O tribunal do Porto adiou esta quinta-feira pela segunda vez a decisão sobre um processo por burlas associadas a um ‘chip’ que detetaria cancros e vai ouvir novamente o empresário arguido em sessão agendada para 26 de outubro.

Em anterior audiência, o coletivo de juízes da Instância Central Criminal do Porto (tribunal de São João Novo) tinha determinado uma alteração não substancial de factos, sem que a defesa tenha apresentado qualquer meio de prova no prazo entretanto concedido.

Mas, em requerimento entrado no tribunal já esta madrugada por via eletrónica, a defesa pediu que o arguido, que faltou a esta sessão, prestasse novos esclarecimentos.

O advogado de defesa também faltou a esta sessão, alegando ter tido um contacto de alto riso com pessoa infetada ou com suspeita de infeção por Covid-19.

PUB • CONTINUE A LER A SEGUIR

O arguido é um empresário de 62 anos, natural do Porto e com residência em Madrid, que foi levado a tribunal acusado por burla qualificada e por falsificação de documento, num processo em que os lesados reclamam os montantes ainda não devolvidos.

Os lesados foram quatro, incluindo dois médicos.

Apenas um deles conseguiu atenuar o prejuízo sofrido, reavendo 38.000 dos 60.000 euros entregues ao empresário.

De acordo com o Ministério Público (MP), o arguido “usou vários artifícios para levar avante os seus propósitos nomeadamente exibindo documentos que bem sabia não possuírem qualquer validade”.

Tais documentos, acrescenta, “consistiam apenas em mais um engodo para ludibriar os ofendidos e retardar a apresentação de resultados que bem sabia inviáveis, pois nenhuma investigação [sobre o suposto ‘chip’] estava em desenvolvimento”.
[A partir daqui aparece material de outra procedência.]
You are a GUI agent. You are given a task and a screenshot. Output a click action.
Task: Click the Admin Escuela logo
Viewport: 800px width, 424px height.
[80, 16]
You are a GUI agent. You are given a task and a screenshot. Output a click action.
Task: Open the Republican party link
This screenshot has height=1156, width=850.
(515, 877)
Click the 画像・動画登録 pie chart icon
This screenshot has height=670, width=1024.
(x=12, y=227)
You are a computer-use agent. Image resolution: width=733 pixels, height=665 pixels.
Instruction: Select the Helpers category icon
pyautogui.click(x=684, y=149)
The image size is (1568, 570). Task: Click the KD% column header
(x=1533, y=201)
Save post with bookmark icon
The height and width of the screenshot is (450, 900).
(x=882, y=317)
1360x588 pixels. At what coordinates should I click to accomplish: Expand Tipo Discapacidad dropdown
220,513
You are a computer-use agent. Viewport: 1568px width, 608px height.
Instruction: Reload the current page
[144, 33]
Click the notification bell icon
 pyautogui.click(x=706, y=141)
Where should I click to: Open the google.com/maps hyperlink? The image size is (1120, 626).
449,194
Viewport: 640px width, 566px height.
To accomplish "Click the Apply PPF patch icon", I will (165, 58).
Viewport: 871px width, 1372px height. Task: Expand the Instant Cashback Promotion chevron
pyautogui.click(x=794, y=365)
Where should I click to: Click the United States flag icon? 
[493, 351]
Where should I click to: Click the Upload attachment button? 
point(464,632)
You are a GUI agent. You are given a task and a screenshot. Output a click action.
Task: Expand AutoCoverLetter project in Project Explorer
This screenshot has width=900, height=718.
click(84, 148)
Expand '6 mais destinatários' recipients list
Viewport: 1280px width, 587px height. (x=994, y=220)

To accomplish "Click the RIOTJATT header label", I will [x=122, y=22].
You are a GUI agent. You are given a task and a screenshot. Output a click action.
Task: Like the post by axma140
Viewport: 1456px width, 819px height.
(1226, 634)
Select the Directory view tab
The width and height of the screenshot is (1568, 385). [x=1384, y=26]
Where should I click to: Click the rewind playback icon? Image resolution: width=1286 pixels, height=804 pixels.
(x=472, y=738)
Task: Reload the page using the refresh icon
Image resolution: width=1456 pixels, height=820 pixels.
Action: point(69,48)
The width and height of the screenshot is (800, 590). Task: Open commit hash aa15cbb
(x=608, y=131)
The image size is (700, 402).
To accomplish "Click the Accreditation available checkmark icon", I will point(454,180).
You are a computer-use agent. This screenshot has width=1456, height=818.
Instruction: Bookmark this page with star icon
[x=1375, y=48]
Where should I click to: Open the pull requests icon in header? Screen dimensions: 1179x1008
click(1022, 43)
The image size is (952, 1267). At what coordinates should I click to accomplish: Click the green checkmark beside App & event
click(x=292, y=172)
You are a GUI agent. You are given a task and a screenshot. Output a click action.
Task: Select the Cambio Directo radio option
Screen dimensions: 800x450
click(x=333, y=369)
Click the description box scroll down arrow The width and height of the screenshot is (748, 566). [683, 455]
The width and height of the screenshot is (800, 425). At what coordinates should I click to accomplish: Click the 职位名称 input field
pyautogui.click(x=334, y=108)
Como afiança o MP, o empresário começava por granjear a amizade das pessoas-alvo, dando sempre de si a imagem de um investidor com grande rasgo e de pessoa “bastante influente”. Declarou-se mesmo amigo da empresária Isabel dos Santos, filha do ex-presidente de Angola.

O maior lesado foi o responsável de uma clínica de estética do Porto, que em 2012 acabou por transferir 250 mil euros para a conta do arguido, convicto de que, com esse valor, estava a comprar ações da Ulley Group Suisse, SA, que deteria a patente do “Dar Life”, o suposto ‘chip’ de deteção precoce do cancro.

A Ulley Group Suisse, garante o MP, não tinha existência legal.